YOUR OBJECTIVE:
All lines from the one including "[Follow on Pinterest] (189, 1489)" to the bottom of the entries below should be repeated exactly, both ends kept.

PROVIDED MATERIAL:

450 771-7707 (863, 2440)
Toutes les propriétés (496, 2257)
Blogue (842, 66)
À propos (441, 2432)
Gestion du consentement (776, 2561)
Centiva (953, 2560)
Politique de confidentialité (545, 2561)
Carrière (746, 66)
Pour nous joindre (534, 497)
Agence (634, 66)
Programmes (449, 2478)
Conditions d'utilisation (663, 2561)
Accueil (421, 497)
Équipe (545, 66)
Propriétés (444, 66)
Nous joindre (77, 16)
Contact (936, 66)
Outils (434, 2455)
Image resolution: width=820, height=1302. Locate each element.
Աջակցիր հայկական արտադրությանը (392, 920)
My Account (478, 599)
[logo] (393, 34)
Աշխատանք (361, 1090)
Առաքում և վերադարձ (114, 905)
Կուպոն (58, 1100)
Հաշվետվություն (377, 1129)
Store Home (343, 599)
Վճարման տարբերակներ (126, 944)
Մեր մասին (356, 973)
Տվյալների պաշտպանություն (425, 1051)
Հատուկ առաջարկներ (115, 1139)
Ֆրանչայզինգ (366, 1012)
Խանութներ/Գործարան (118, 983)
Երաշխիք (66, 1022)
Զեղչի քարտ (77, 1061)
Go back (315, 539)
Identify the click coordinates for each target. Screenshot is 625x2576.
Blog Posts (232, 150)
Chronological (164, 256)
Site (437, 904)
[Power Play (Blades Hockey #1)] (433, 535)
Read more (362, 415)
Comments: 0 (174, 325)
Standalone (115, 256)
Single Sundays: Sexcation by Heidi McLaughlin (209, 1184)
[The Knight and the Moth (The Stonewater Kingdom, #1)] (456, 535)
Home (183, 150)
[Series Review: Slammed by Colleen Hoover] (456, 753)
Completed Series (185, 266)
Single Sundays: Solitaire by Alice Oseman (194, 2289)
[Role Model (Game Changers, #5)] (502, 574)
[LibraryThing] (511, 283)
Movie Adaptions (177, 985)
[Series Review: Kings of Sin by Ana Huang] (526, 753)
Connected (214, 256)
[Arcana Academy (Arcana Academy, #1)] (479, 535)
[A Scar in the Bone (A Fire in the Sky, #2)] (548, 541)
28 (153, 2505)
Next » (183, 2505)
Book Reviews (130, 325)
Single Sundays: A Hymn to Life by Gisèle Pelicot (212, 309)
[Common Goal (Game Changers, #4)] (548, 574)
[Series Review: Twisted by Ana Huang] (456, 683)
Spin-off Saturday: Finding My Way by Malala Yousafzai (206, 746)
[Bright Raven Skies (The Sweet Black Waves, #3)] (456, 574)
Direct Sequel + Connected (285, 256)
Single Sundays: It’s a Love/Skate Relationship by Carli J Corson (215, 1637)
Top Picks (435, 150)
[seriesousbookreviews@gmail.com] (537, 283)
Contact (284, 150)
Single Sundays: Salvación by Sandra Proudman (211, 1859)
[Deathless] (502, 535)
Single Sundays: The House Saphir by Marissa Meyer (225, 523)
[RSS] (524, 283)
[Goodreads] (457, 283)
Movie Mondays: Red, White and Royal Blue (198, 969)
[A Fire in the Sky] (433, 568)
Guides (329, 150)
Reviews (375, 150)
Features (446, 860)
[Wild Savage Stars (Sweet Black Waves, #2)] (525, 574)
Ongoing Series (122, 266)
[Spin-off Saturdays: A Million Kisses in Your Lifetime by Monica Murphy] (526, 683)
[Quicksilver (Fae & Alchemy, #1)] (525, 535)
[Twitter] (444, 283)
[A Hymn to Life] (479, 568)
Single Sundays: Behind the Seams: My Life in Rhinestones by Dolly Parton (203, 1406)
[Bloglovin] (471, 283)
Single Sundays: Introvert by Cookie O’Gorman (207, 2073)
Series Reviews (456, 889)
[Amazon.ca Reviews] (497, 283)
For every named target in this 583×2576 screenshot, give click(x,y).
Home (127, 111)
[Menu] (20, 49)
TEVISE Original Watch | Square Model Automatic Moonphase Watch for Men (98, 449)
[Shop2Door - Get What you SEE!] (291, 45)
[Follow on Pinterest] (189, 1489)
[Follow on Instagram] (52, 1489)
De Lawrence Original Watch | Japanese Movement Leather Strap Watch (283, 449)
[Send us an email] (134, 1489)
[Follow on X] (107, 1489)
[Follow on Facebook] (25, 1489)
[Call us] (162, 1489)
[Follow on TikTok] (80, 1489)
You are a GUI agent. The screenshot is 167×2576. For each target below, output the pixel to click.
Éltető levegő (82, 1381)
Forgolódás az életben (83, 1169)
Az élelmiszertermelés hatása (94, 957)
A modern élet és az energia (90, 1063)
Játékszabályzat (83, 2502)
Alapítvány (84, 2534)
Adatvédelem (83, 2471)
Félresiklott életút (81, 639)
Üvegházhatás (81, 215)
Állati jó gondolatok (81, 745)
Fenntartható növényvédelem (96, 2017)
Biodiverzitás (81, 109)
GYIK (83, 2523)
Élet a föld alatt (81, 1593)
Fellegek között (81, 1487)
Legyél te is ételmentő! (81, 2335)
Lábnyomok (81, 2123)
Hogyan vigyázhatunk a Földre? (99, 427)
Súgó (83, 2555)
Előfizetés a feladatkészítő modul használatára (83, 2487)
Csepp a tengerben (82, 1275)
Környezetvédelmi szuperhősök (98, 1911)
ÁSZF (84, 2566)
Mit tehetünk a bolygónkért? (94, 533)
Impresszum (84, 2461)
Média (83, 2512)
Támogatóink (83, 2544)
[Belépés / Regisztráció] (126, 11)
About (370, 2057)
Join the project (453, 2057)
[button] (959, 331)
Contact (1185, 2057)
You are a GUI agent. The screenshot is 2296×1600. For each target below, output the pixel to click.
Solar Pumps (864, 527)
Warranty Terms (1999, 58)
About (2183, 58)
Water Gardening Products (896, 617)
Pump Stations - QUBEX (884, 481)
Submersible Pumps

EXPECTED OUTPUT:
[Follow on Pinterest] (189, 1489)
[Follow on Instagram] (52, 1489)
De Lawrence Original Watch | Japanese Movement Leather Strap Watch (283, 449)
[Send us an email] (134, 1489)
[Follow on X] (107, 1489)
[Follow on Facebook] (25, 1489)
[Call us] (162, 1489)
[Follow on TikTok] (80, 1489)
You are a GUI agent. The screenshot is 167×2576. For each target below, output the pixel to click.
Éltető levegő (82, 1381)
Forgolódás az életben (83, 1169)
Az élelmiszertermelés hatása (94, 957)
A modern élet és az energia (90, 1063)
Játékszabályzat (83, 2502)
Alapítvány (84, 2534)
Adatvédelem (83, 2471)
Félresiklott életút (81, 639)
Üvegházhatás (81, 215)
Állati jó gondolatok (81, 745)
Fenntartható növényvédelem (96, 2017)
Biodiverzitás (81, 109)
GYIK (83, 2523)
Élet a föld alatt (81, 1593)
Fellegek között (81, 1487)
Legyél te is ételmentő! (81, 2335)
Lábnyomok (81, 2123)
Hogyan vigyázhatunk a Földre? (99, 427)
Súgó (83, 2555)
Előfizetés a feladatkészítő modul használatára (83, 2487)
Csepp a tengerben (82, 1275)
Környezetvédelmi szuperhősök (98, 1911)
ÁSZF (84, 2566)
Mit tehetünk a bolygónkért? (94, 533)
Impresszum (84, 2461)
Média (83, 2512)
Támogatóink (83, 2544)
[Belépés / Regisztráció] (126, 11)
About (370, 2057)
Join the project (453, 2057)
[button] (959, 331)
Contact (1185, 2057)
You are a GUI agent. The screenshot is 2296×1600. For each target below, output the pixel to click.
Solar Pumps (864, 527)
Warranty Terms (1999, 58)
About (2183, 58)
Water Gardening Products (896, 617)
Pump Stations - QUBEX (884, 481)
Submersible Pumps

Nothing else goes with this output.